Globalisation and Inflation: New Cross-Country Evidence on the Global Determinants of Domestic Inflation
54 Pages Posted: 25 Sep 2007
Date Written: May 2007
Abstract
There has been mounting evidence that the inflation process has been changing. Inflation is now much lower and much more stable around the globe. And its sensitivity to measures of economic slack and increases in input costs appears to have declined. Probably the most widely supported explanation for this phenomenon is that monetary policy has been much more effective. There is no doubt in our mind that this explanation goes a long way towards explaining the better inflation performance we have observed. In this paper, however, we begin to explore a complementary, rather than alternative, explanation. We argue that prevailing models of inflation are too country-centric, in the sense that they fail to take sufficient account of the role of global factors in influencing the inflation process. The relevance of a more globe-centric approach is likely to have increased as the process of integration of the world economy has gathered momentum, a process commonly referred to as globalisation. In a large cross-section of countries, we find some rather striking prima facie evidence that this has indeed been the case.

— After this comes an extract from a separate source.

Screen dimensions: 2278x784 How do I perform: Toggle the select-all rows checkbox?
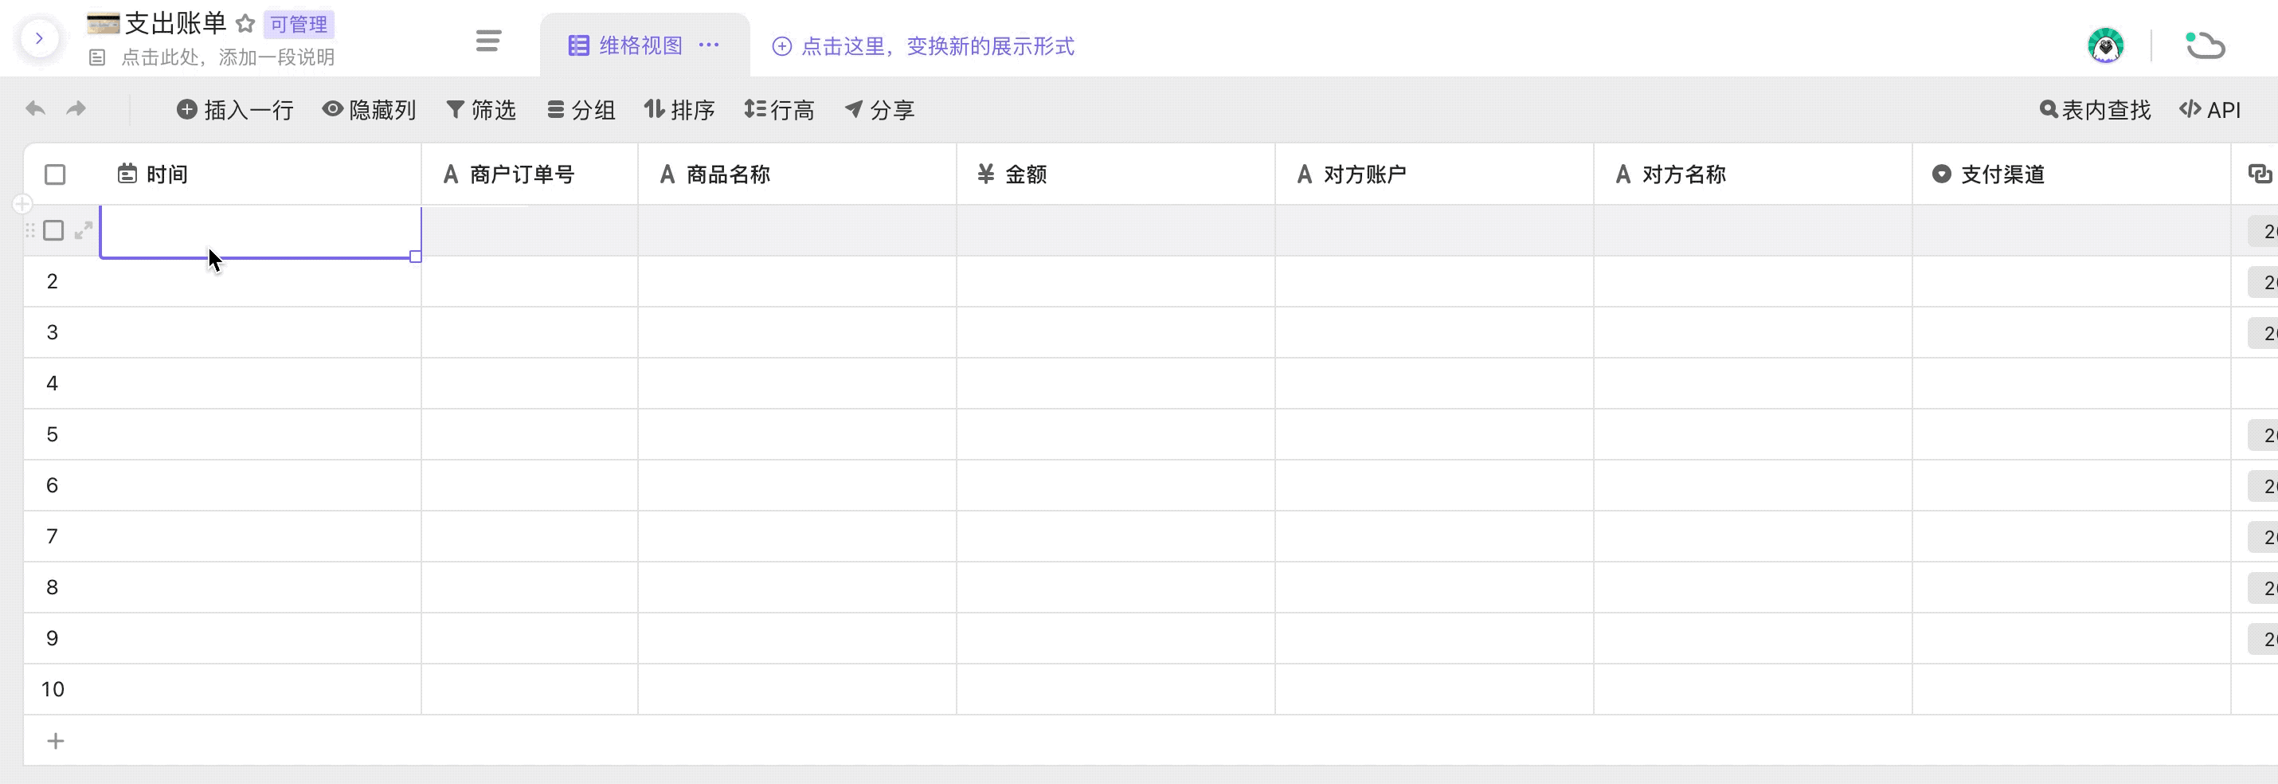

In particular, proxies for global economic slack add considerable explanatory power to traditional benchmark inflation rate equations, even allowing for the influence of traditional indicators of external influences on domestic inflation, such as import and oil prices. Moreover, the role of such global factors has been growing over time, especially since the 1990s. And in a number of cases, global factors appear to have supplanted the role of domestic measures of economic slack.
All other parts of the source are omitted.